Saved entries:
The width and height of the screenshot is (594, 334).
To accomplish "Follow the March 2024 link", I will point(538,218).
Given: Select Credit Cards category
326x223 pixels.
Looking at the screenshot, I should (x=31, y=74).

--

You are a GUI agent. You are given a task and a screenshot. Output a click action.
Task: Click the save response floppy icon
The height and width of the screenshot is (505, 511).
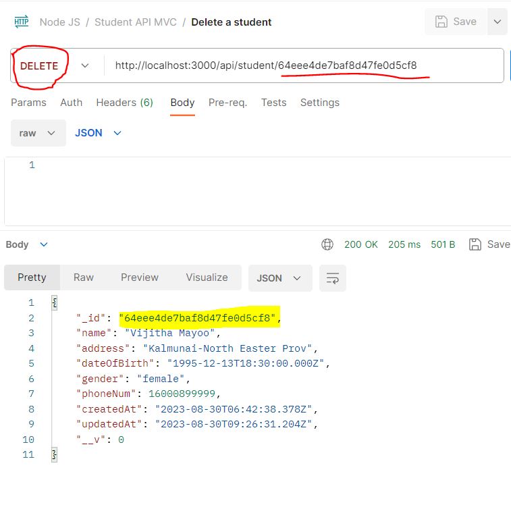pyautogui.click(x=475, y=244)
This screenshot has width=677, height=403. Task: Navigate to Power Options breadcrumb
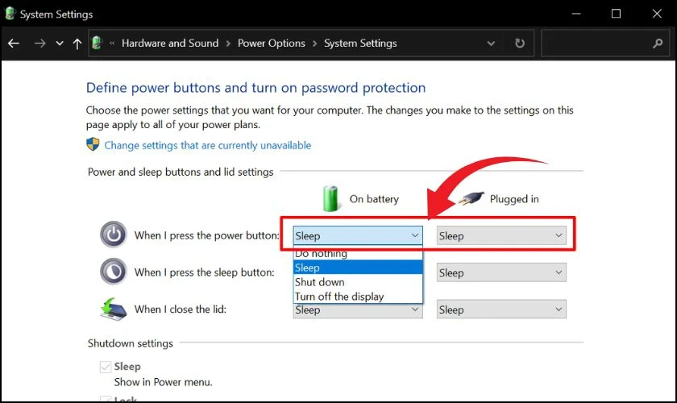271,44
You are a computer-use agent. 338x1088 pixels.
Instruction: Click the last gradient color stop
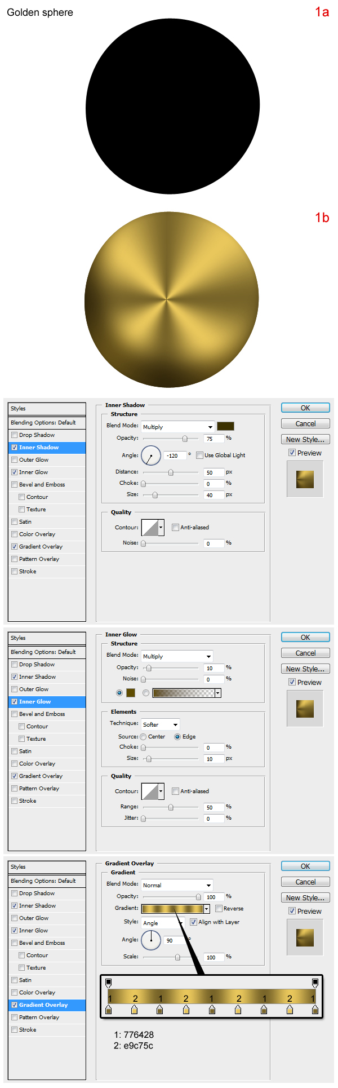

**Exercise**
What lines above run from the one with "This screenshot has" to the one with "Instruction: Click the"? Give them again exactly, ends included, and leave the pictures out.

**Response box**
This screenshot has width=677, height=403. Task: Navigate to Power Options breadcrumb
271,44
You are a computer-use agent. 338x1088 pixels.
Instruction: Click the last gradient color stop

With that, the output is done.